[Stored records]
----

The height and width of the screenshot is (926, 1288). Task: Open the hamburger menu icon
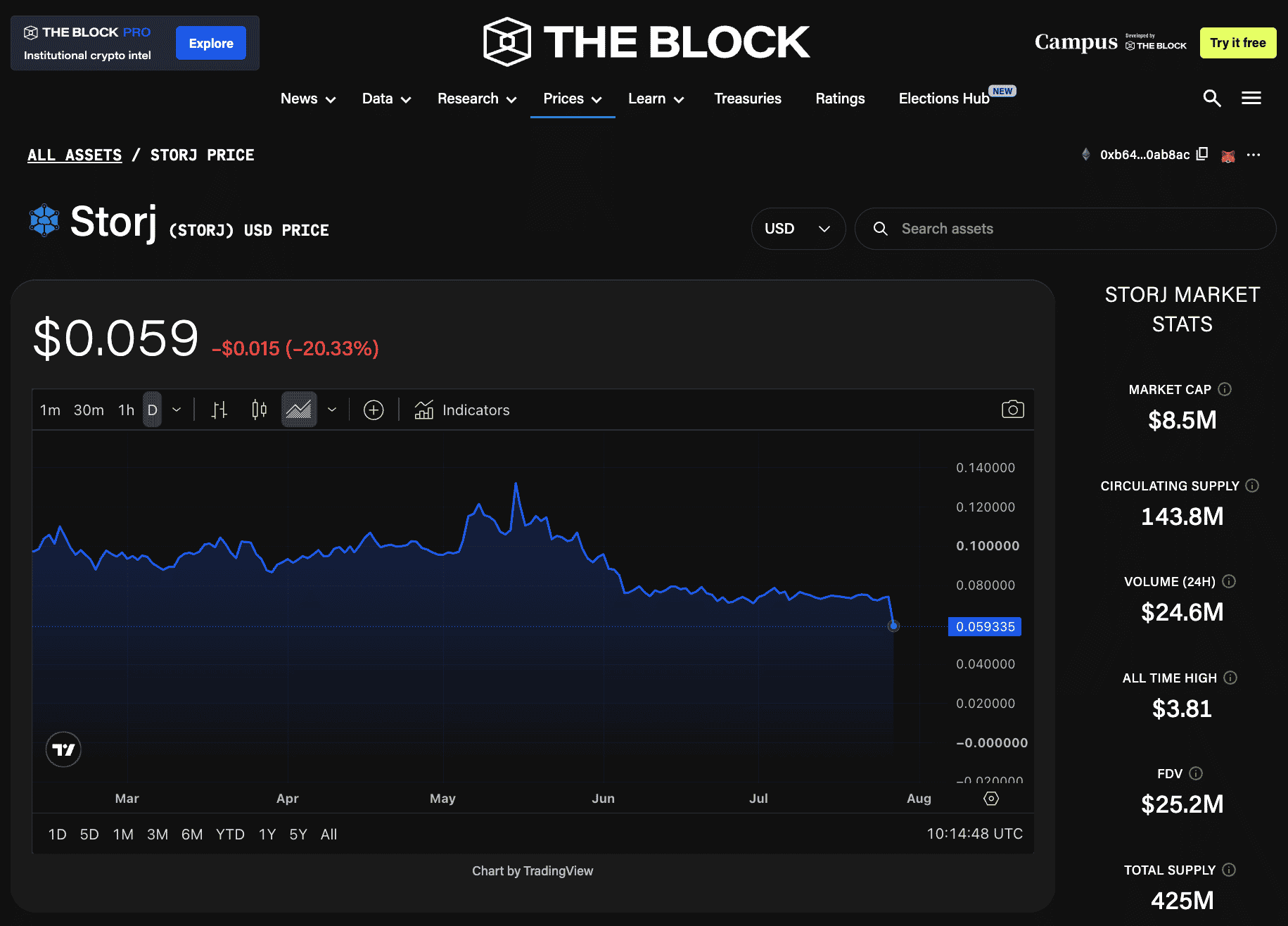click(1251, 99)
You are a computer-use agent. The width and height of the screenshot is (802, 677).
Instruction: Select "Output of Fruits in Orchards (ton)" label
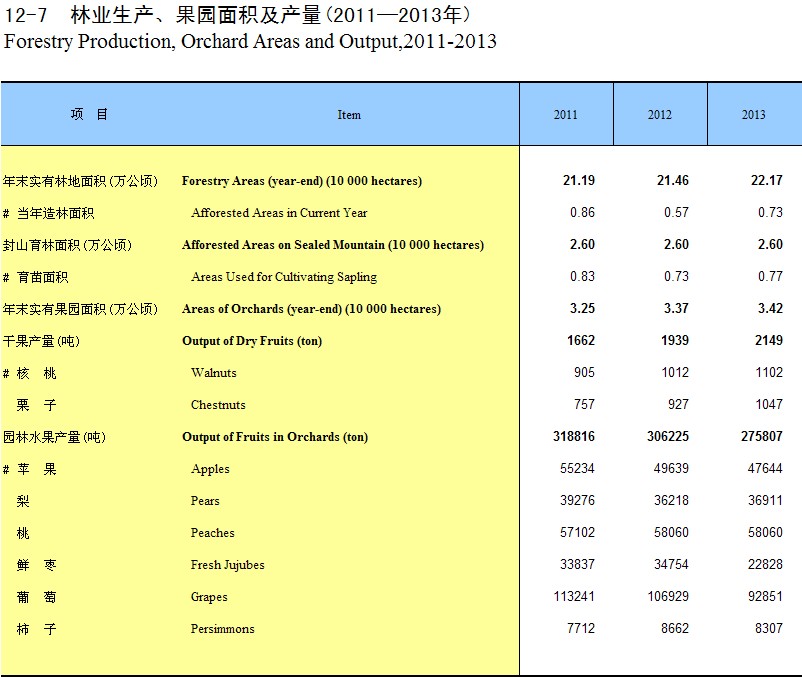pos(275,437)
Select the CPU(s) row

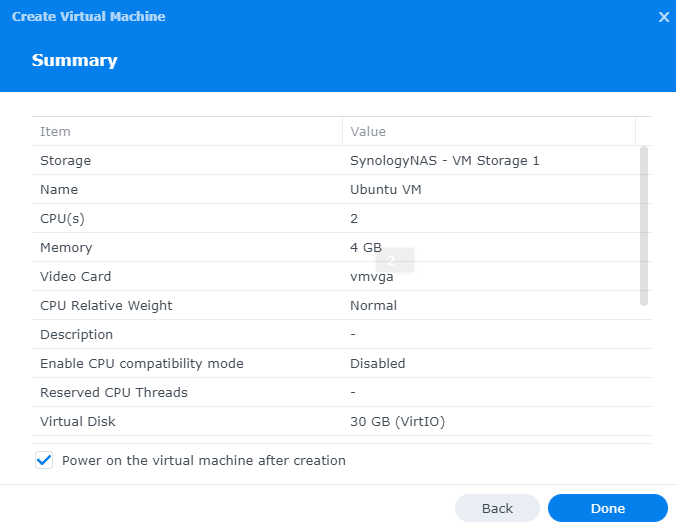pos(341,219)
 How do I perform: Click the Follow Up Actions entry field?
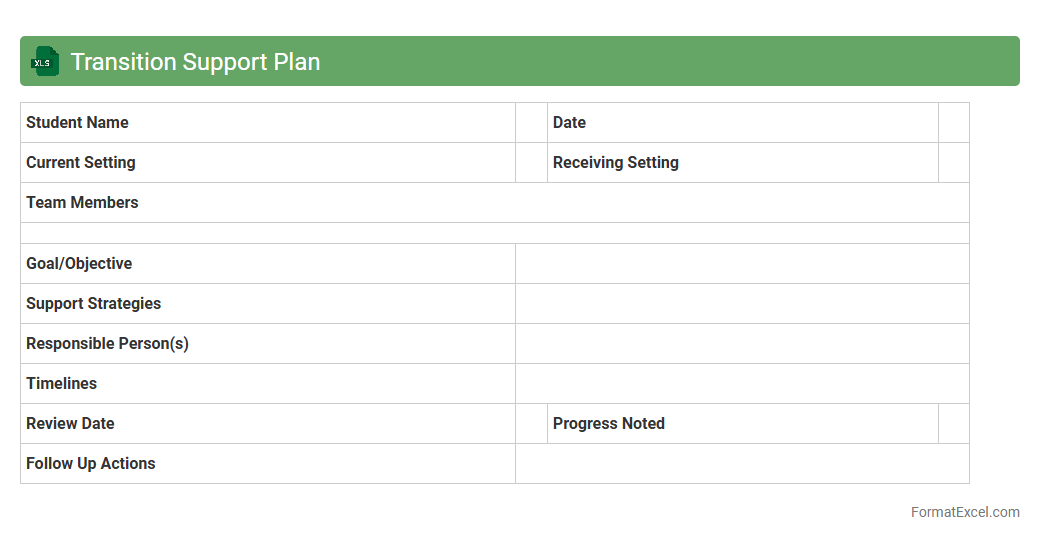pyautogui.click(x=742, y=464)
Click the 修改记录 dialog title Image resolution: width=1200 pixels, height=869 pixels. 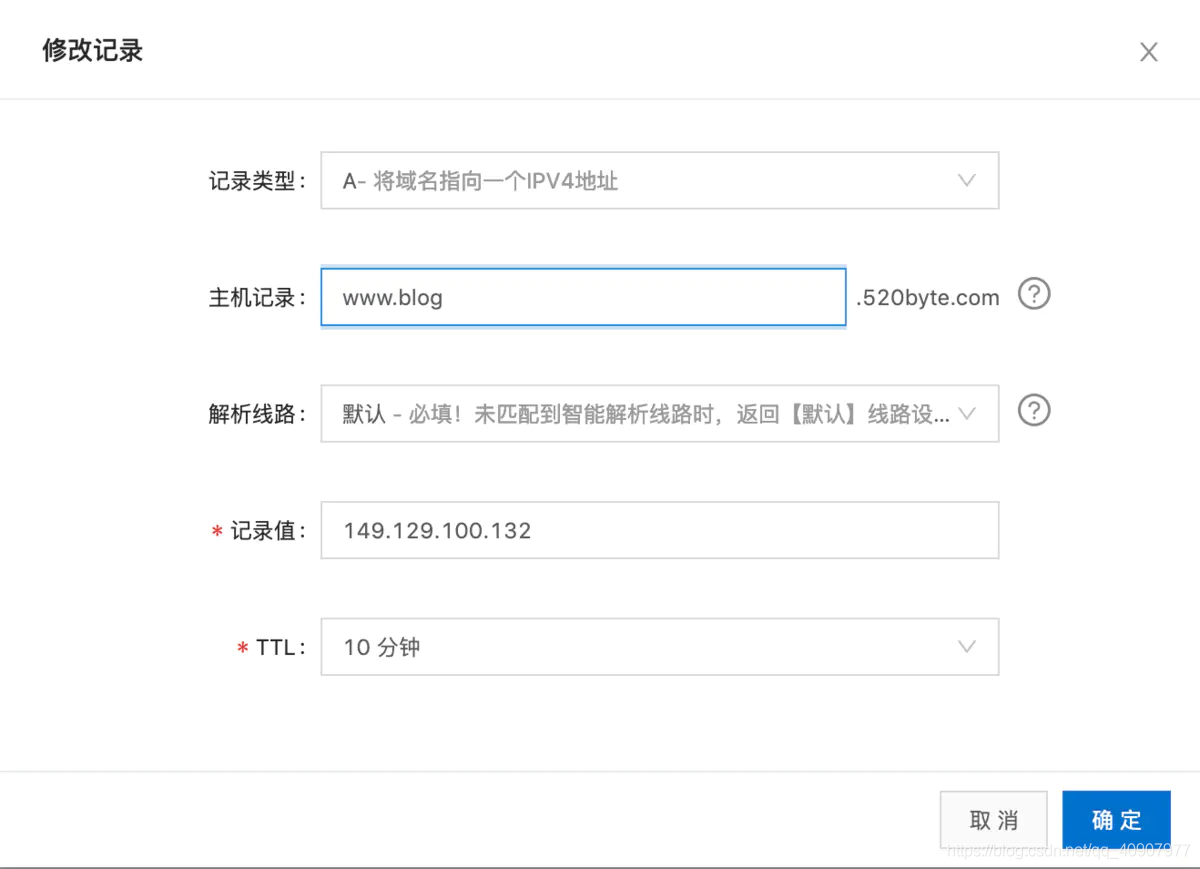(92, 50)
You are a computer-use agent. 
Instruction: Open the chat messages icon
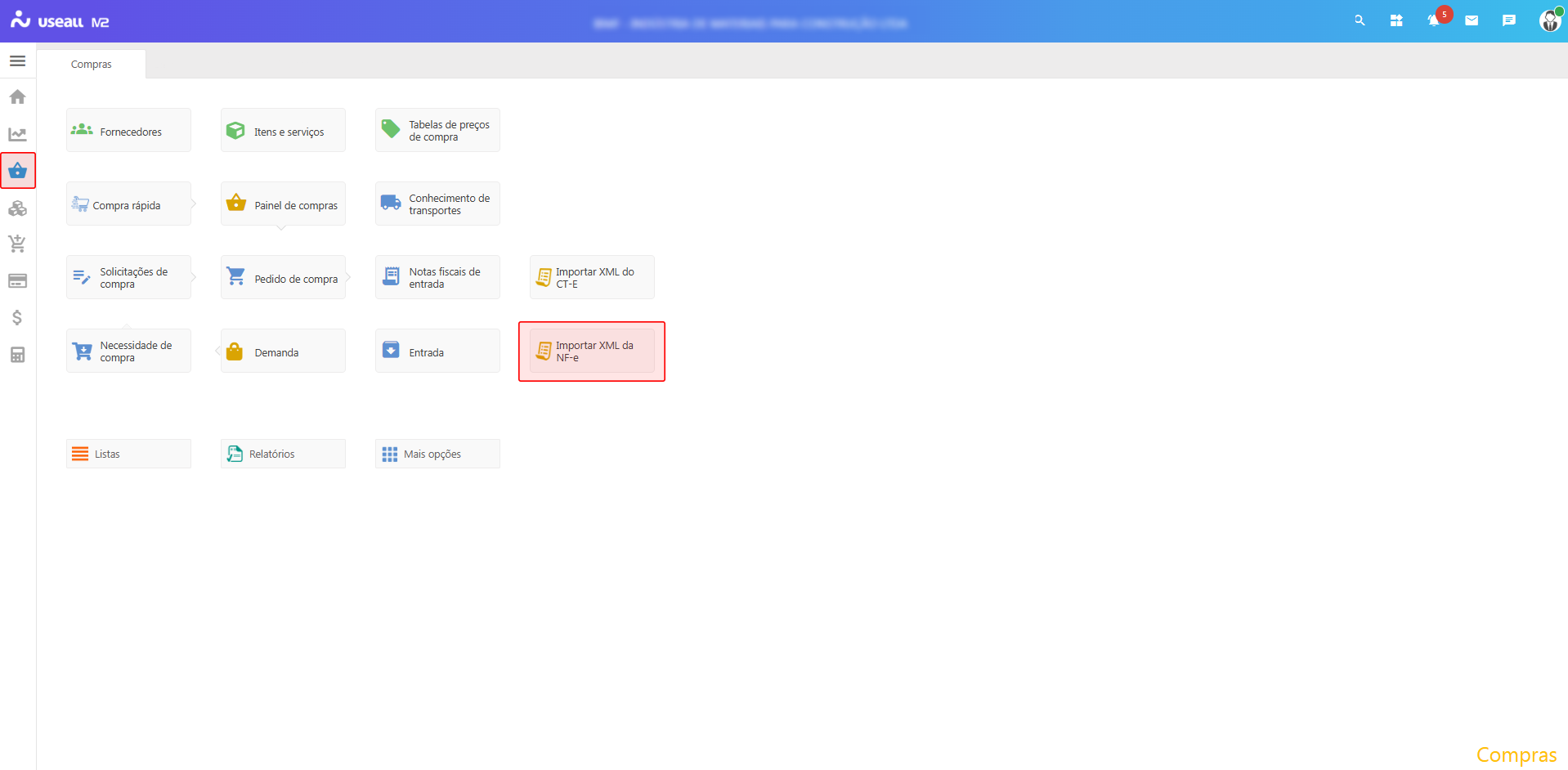(x=1509, y=21)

----

(WHAT IS BEING ASKED):
State the number of lines above that hold the string "agent", with nothing added.

(RESPONSE AREA):
2